Il terrorismo ambientale può essere più efficace di qualsiasi altro attacco con armi convenzionali su bersagli civili o armi di distruzione di massa (chimiche, biologiche, radiologiche o nucleari). I criteri per valutare la possibilità di effettuare danni ambientali molto seri, possono essere valutati cercando di identificare gli attributi di una risorsa o di un sito particolare che lo rende, in qualche modo, vulnerabile al terrorismo ambientale. Le caratteristiche fisiche come la scarsità o il valore della risorsa selezionata, la sua localizzazione fisica, la sua vulnerabilità all’attacco e la sua capacità di ricrearsi costituiscono i fattori centrali. Le risorse che sono relativamente inaccessibili e che contano su equipaggiamenti di rilevamento speciale o che si trovano fortemente protetti, sono attrattivi per essere oggetti di un danno, dato che rappresentano un rischio con meno possibilità di una scappatoia di successo. Le considerazioni geopolitiche giocano anche esse il loro ruolo: i terroristi internazionali o mercenari contrattati che attaccano un altro paese, potrebbero scegliere una risorsa vicina alla frontiera piuttosto ad una che si trova all’interno delle frontiere nazionali. La scarsità della risorsa è anche importante, dato che possono causare maggiori danni economici e incluso fisici se si attacca una risorsa come l’acqua potabile, per la quale non esiste un sostituto. Dall’altra parte, l’abbondanza di una risorsa è anche un aspetto da considerare.

Di fronte ad entrambi i problemi di minacce fattibili e molto realiste di una guerra ambientale e/o di terrorismo ambientale, il Venezuela, paese ricco in risorse ambientali naturali, rinnovabili e principalmente non rinnovabili (idrocarburi), deve considerare tali minacce come possibili, nel suo schema e strategia difensiva, secondo la sua Costituzione Nazionale, alla Legge Organica di Sicurezza della Nazione, alla Legge Organica dell’ Ambiente, la Legge Organica della Forza Armata Nazionale Boliviana e altre leggi e regolamenti della Repubblica. Al riguardo, non si sa fino a che punto questi due problemi sono stati considerati direttamente o indirettamente nella legislazione venezuelana ed in modo particolare per quanto riguarda la normativa nell’ambito militare.
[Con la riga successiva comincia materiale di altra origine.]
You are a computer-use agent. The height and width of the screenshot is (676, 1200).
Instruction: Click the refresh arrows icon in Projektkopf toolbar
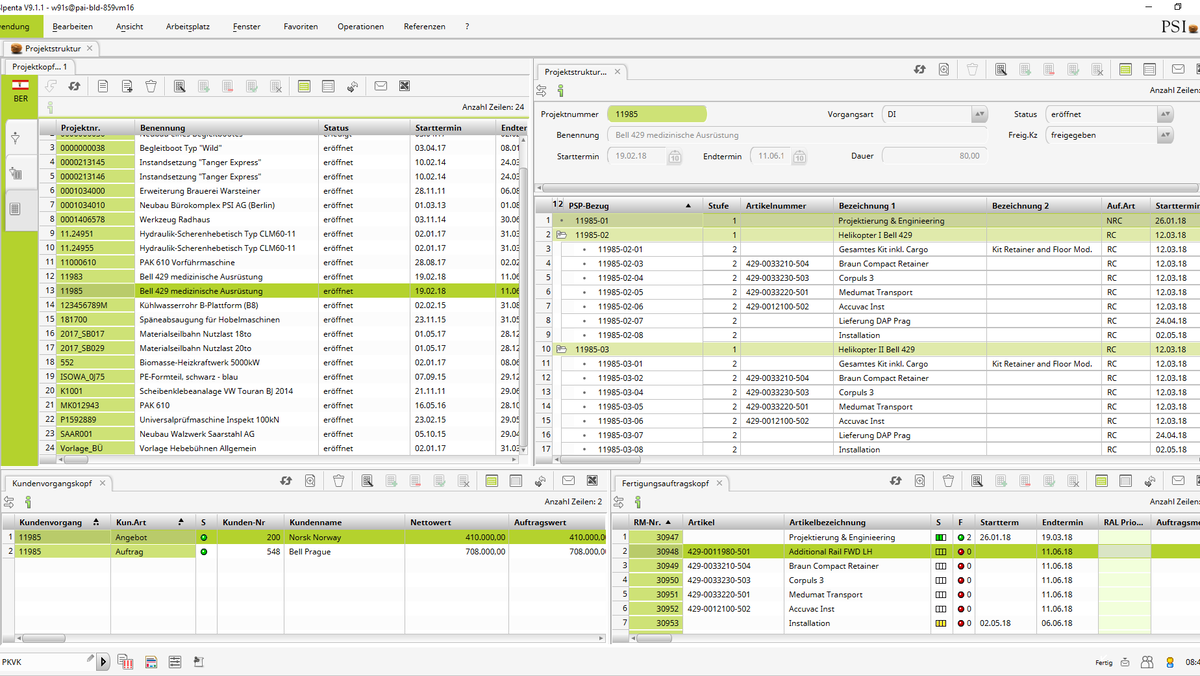tap(74, 86)
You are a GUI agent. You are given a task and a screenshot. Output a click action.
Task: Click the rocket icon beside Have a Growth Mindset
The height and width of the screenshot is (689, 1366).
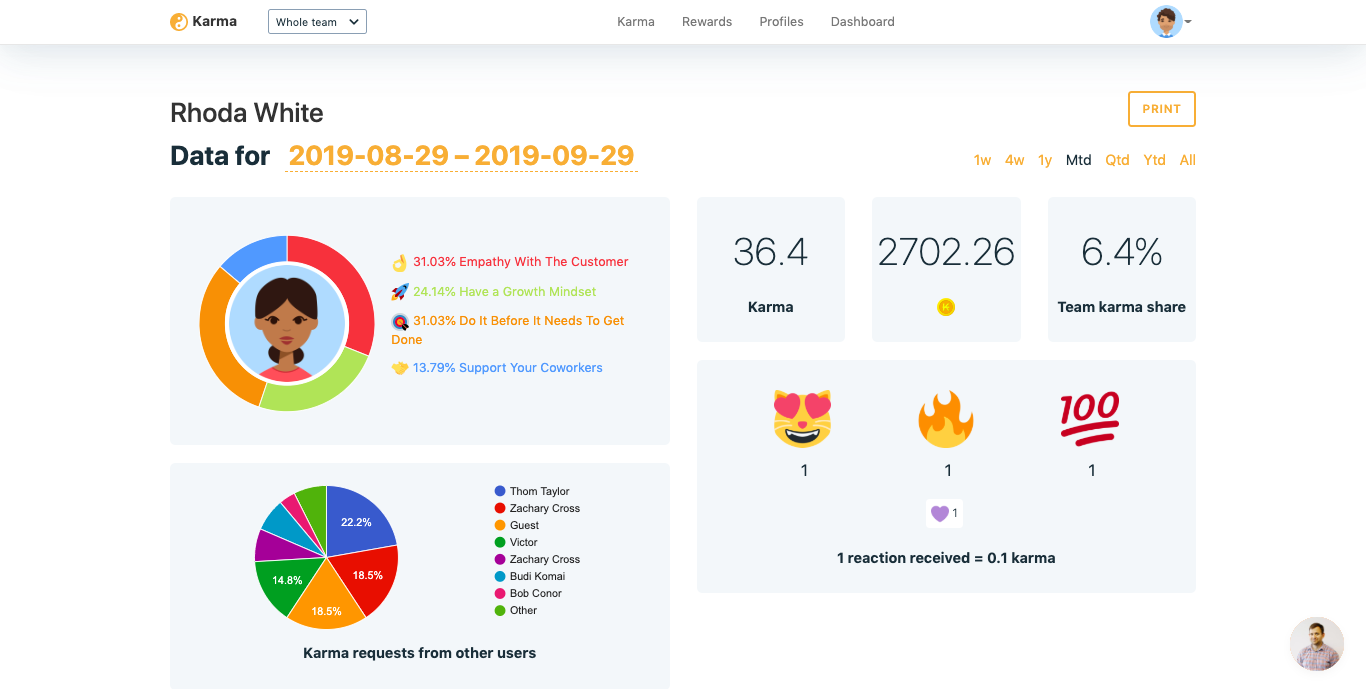tap(401, 292)
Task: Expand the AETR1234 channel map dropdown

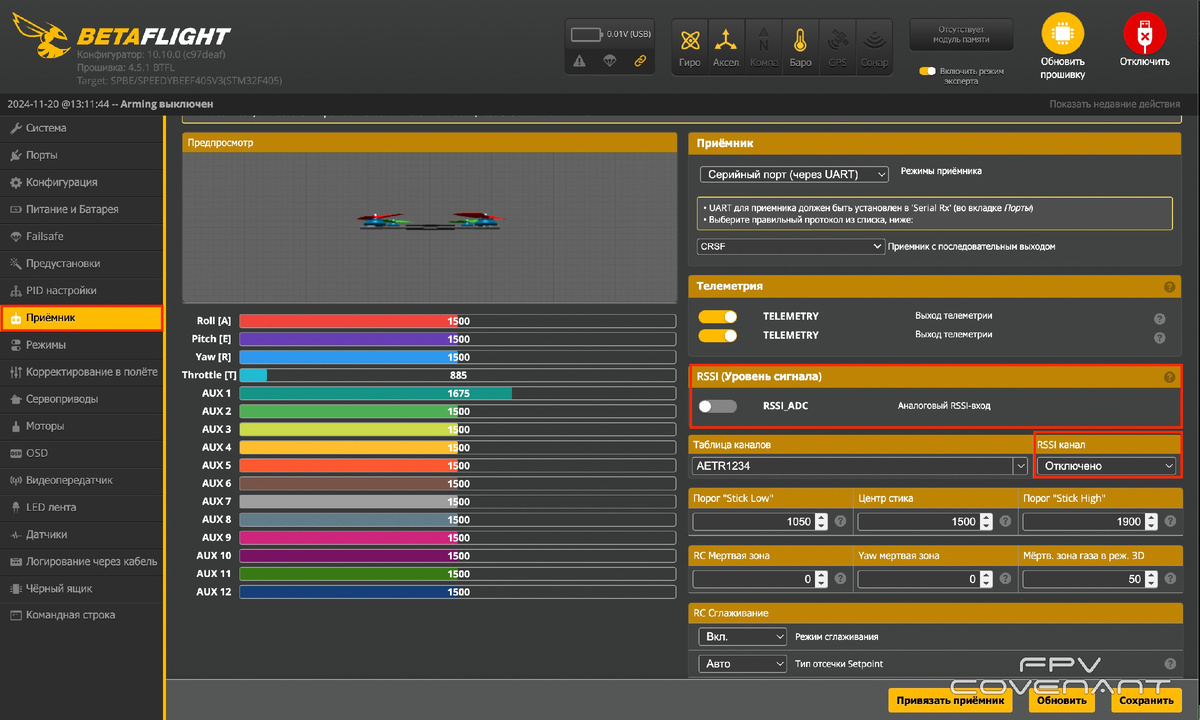Action: [859, 466]
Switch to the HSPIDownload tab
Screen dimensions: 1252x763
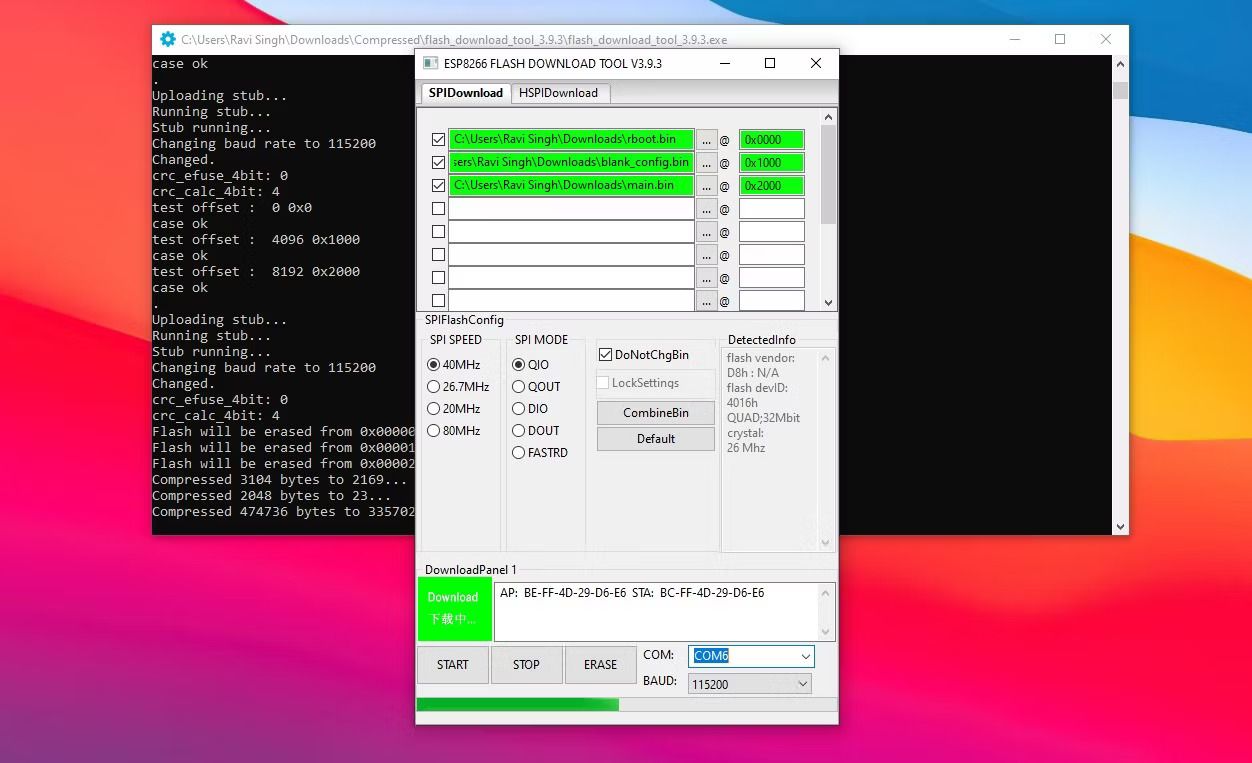558,93

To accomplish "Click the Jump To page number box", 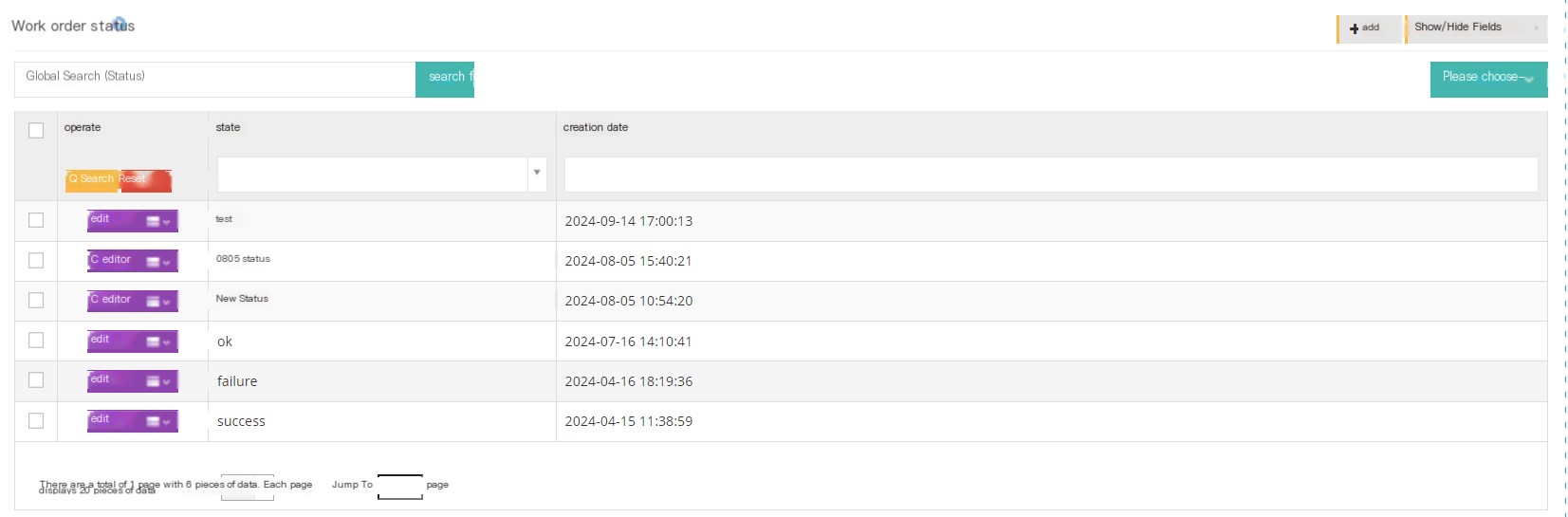I will tap(400, 487).
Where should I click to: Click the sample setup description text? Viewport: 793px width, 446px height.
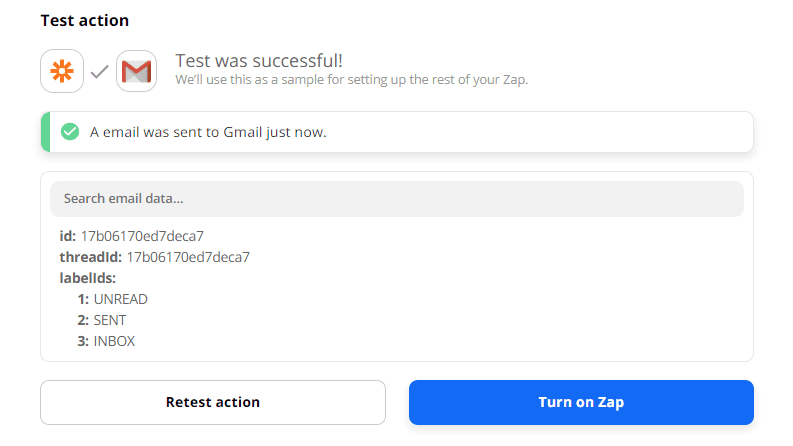point(351,79)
Non si sa fino a che punto la Repubblica Boliviana del Venezuela è preparata civilmente e militarmente per prevenire, individuare e/o affrontare un’eventuale deliberato attacco contro il suo ambiente, in qualsiasi di queste due modalità. E sarebbe molto interessante sapere come questi problemi sono stati affrontati a livello globale (convegni) e fino a dove il nostro paese è coinvolto nell’ambito internazionale per prevenire ambe minacce.

Marcos A. Peñaloza-Murillo è Dottore dell’ Università di Scienze, Dipartimento di Fisica, dell’ Università de: Los Andes, Merida.